Nenhum ensino cristão exemplifica essas
características mais poderosamente do que a doutrina do inferno. Trata-se de
uma verdade apavorante. Nós corretamente recuamos ao pensar sobre ela. A
doutrina do inferno, portanto, permanece como uma advertência e um lembrete da
realidade repugnante que o pecado é. Nenhuma pessoa razoável ou piedosa se
deleita na realidade da condenação eterna. O próprio Deus diz: “Tão certo como
eu vivo, diz o SENHOR Deus, não tenho prazer na morte do perverso” (Ez 33.11).

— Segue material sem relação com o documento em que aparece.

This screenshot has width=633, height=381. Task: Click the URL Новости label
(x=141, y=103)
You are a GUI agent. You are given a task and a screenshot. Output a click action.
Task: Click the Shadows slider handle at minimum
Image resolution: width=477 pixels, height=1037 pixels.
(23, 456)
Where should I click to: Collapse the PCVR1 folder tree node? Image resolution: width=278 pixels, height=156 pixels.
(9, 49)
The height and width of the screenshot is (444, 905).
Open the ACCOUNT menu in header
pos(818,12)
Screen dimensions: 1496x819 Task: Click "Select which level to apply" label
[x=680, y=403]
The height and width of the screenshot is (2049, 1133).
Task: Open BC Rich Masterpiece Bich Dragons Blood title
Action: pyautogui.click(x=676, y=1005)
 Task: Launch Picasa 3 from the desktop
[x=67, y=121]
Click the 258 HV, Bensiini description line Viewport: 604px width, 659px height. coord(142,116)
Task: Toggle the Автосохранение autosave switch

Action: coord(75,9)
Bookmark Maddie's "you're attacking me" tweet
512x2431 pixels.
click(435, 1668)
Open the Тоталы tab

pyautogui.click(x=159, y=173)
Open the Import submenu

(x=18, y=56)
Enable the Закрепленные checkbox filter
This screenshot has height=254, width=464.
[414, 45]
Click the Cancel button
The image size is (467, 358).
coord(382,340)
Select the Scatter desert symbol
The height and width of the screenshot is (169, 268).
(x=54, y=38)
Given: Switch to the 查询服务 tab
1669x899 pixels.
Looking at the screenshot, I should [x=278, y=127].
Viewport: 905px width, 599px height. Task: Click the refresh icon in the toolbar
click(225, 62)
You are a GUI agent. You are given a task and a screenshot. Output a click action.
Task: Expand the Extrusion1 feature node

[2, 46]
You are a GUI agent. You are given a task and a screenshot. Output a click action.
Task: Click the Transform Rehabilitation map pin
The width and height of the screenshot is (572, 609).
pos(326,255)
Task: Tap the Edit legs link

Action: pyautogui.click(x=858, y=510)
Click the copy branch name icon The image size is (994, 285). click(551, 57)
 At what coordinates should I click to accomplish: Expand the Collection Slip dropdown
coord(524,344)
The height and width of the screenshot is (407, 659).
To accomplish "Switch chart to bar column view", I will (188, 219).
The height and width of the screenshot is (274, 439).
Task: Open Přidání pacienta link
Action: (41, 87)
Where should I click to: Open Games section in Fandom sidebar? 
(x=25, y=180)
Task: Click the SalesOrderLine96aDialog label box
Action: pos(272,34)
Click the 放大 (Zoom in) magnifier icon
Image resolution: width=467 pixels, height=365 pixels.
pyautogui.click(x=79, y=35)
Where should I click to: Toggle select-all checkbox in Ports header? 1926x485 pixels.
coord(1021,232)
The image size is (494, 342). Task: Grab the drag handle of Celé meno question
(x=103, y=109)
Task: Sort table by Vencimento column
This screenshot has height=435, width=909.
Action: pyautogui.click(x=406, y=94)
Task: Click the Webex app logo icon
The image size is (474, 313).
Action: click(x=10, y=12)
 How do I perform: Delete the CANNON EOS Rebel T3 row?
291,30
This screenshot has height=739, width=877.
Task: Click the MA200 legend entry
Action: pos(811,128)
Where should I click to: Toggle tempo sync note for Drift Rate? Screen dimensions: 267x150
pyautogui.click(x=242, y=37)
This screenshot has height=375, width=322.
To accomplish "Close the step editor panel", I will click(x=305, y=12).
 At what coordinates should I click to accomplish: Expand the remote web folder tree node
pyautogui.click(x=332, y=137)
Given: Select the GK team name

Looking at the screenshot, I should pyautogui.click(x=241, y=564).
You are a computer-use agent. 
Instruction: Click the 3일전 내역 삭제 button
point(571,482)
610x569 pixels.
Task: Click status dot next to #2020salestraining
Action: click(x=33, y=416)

Ainda assim, a severidade da ira de
Deus e as angústias do inferno são proeminentes na Escritura. O Novo Testamento
fala mais vividamente e mais frequentemente sobre o inferno do que o Antigo
Testamento. De fato, o próprio Jesus tinha mais a dizer a respeito do assunto
do que qualquer outro profeta ou autor bíblico. Longe de suavizar as verdades
que parecem constranger tantos evangélicos hoje em dia, Jesus disse:
Não temais os que matam o corpo e,
depois disso, nada mais podem fazer. Eu, porém, vos mostrarei a quem deveis
temer: temei aquele que, depois de matar, tem poder para lançar no inferno.
Sim, digo-vos, a esse deveis temer. (Lc 12.4-5)
Se a tua mão ou o teu pé te faz
tropeçar, corta-o e lança-o fora de ti; melhor é entrares na vida manco ou
aleijado do que, tendo duas mãos ou dois pés, seres lançado no fogo eterno. Se
um dos teus olhos te faz tropeçar, arranca-o e lança-o fora de ti; melhor é
entrares na vida com um só dos teus olhos do que, tendo dois, seres lançado no
inferno de fogo. (Mt 18.8-9)
Não fazemos nenhum favor a ninguém
quando minimizamos a verdade da ira de Deus ou negligenciamos mencionar a
severidade do seu julgamento. Nós certamente não eliminamos a ameaça do inferno
ao nos recusarmos a falar ou pensar sobre isso. Se nós verdadeiramente cremos
no que a Bíblia ensina sobre o destino eterno dos incrédulos, de maneira alguma
é “amoroso” permanecer em silêncio e recusar-se a soar o alarme apropriado.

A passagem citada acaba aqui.